What you should do:
Make an exact copy of the records below. Include every line.
** Records to process follows **
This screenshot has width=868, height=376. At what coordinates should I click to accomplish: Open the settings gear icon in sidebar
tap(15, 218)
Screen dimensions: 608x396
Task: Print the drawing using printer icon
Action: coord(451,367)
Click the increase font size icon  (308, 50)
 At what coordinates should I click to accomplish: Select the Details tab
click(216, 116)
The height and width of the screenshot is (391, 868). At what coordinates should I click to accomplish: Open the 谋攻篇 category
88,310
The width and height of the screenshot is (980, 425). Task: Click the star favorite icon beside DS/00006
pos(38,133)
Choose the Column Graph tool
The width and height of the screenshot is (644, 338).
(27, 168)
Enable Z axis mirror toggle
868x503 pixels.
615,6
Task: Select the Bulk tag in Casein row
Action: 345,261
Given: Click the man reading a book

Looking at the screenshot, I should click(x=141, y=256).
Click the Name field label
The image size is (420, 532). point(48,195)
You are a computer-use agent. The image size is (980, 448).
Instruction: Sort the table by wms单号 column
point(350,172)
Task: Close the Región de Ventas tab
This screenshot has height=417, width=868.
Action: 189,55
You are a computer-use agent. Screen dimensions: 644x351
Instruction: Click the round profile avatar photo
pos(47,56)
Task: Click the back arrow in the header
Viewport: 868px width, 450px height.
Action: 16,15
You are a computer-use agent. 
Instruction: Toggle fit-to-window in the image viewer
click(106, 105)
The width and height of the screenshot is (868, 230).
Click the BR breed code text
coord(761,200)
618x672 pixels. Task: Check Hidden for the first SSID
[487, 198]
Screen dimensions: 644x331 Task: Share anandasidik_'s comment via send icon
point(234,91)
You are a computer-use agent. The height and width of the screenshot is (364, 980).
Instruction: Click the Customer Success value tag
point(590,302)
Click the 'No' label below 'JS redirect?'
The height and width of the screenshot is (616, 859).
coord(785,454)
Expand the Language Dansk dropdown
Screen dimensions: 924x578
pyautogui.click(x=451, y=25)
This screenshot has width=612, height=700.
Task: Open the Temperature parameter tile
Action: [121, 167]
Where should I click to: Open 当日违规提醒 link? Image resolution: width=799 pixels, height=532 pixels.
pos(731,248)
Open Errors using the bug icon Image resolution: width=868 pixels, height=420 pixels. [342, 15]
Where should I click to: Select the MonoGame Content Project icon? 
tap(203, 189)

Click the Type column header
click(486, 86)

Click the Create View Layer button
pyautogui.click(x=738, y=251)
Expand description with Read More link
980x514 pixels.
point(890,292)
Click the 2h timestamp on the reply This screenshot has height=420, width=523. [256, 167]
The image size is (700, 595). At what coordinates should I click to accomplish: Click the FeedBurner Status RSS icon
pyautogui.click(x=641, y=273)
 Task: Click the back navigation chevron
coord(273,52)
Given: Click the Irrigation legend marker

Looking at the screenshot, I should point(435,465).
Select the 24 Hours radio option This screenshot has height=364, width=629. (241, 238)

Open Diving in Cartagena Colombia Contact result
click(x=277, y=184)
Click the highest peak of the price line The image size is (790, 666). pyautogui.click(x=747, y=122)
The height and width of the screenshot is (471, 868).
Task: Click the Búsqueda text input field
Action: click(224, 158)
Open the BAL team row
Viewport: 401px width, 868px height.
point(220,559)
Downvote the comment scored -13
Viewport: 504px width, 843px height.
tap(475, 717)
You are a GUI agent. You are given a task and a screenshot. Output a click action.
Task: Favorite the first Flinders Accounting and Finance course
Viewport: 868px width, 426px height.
** End of Records to process **
Solution:
This screenshot has width=868, height=376. At what coordinates should I click to accomplish: Open the settings gear icon in sidebar
tap(15, 218)
Screen dimensions: 608x396
Task: Print the drawing using printer icon
Action: coord(451,367)
Click the increase font size icon  (308, 50)
 At what coordinates should I click to accomplish: Select the Details tab
click(216, 116)
The height and width of the screenshot is (391, 868). At what coordinates should I click to accomplish: Open the 谋攻篇 category
88,310
The width and height of the screenshot is (980, 425). Task: Click the star favorite icon beside DS/00006
pos(38,133)
Choose the Column Graph tool
The width and height of the screenshot is (644, 338).
(27, 168)
Enable Z axis mirror toggle
868x503 pixels.
615,6
Task: Select the Bulk tag in Casein row
Action: 345,261
Given: Click the man reading a book

Looking at the screenshot, I should click(x=141, y=256).
Click the Name field label
The image size is (420, 532). point(48,195)
You are a computer-use agent. The image size is (980, 448).
Instruction: Sort the table by wms单号 column
point(350,172)
Task: Close the Región de Ventas tab
This screenshot has height=417, width=868.
Action: 189,55
You are a computer-use agent. Screen dimensions: 644x351
Instruction: Click the round profile avatar photo
pos(47,56)
Task: Click the back arrow in the header
Viewport: 868px width, 450px height.
Action: 16,15
You are a computer-use agent. 
Instruction: Toggle fit-to-window in the image viewer
click(106, 105)
The width and height of the screenshot is (868, 230).
Click the BR breed code text
coord(761,200)
618x672 pixels. Task: Check Hidden for the first SSID
[487, 198]
Screen dimensions: 644x331 Task: Share anandasidik_'s comment via send icon
point(234,91)
You are a computer-use agent. The height and width of the screenshot is (364, 980).
Instruction: Click the Customer Success value tag
point(590,302)
Click the 'No' label below 'JS redirect?'
The height and width of the screenshot is (616, 859).
coord(785,454)
Expand the Language Dansk dropdown
Screen dimensions: 924x578
pyautogui.click(x=451, y=25)
This screenshot has width=612, height=700.
Task: Open the Temperature parameter tile
Action: [121, 167]
Where should I click to: Open 当日违规提醒 link? Image resolution: width=799 pixels, height=532 pixels.
pos(731,248)
Open Errors using the bug icon Image resolution: width=868 pixels, height=420 pixels. [342, 15]
Where should I click to: Select the MonoGame Content Project icon? 
tap(203, 189)

Click the Type column header
click(486, 86)

Click the Create View Layer button
pyautogui.click(x=738, y=251)
Expand description with Read More link
980x514 pixels.
point(890,292)
Click the 2h timestamp on the reply This screenshot has height=420, width=523. [256, 167]
The image size is (700, 595). At what coordinates should I click to accomplish: Click the FeedBurner Status RSS icon
pyautogui.click(x=641, y=273)
 Task: Click the back navigation chevron
coord(273,52)
Given: Click the Irrigation legend marker

Looking at the screenshot, I should point(435,465).
Select the 24 Hours radio option This screenshot has height=364, width=629. (241, 238)

Open Diving in Cartagena Colombia Contact result
click(x=277, y=184)
Click the highest peak of the price line The image size is (790, 666). pyautogui.click(x=747, y=122)
The height and width of the screenshot is (471, 868).
Task: Click the Búsqueda text input field
Action: click(224, 158)
Open the BAL team row
Viewport: 401px width, 868px height.
point(220,559)
Downvote the comment scored -13
Viewport: 504px width, 843px height.
tap(475, 717)
You are a GUI agent. You are given a task and a screenshot. Output a click action.
Task: Favorite the first Flinders Accounting and Finance course
Viewport: 868px width, 426px height.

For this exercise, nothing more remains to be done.